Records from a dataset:

+--

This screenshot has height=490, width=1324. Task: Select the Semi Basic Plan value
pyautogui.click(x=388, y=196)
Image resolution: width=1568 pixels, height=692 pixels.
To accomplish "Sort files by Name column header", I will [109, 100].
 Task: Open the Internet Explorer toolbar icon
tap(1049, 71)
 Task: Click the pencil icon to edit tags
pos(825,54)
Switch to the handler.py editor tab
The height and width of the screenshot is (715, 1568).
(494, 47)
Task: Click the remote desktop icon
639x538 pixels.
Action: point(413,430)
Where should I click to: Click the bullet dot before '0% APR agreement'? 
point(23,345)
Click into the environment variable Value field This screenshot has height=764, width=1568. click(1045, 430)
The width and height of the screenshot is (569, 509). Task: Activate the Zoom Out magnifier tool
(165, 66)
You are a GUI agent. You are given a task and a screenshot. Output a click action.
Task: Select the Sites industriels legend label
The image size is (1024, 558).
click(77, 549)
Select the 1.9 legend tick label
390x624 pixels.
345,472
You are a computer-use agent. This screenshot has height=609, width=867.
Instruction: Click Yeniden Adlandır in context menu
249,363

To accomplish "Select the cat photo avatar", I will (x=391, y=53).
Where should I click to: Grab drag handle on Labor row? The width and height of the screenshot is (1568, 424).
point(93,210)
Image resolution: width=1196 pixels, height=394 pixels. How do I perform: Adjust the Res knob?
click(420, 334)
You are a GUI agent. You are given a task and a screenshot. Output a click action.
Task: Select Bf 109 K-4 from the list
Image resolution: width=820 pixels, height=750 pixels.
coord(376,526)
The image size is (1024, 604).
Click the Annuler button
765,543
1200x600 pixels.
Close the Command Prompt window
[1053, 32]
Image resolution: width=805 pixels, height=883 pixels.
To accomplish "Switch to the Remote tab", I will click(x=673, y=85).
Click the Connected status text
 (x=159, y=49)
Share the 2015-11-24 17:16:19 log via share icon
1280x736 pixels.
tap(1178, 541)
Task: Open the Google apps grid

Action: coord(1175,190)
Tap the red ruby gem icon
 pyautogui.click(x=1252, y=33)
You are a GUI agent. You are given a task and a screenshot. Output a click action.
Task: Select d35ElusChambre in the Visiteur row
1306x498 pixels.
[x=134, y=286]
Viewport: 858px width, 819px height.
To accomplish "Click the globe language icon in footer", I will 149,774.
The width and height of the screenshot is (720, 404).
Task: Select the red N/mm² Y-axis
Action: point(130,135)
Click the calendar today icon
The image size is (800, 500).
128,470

+--

The lines to show are those in the data above that include "legend".

Task: Select the Sites industriels legend label
Select the 1.9 legend tick label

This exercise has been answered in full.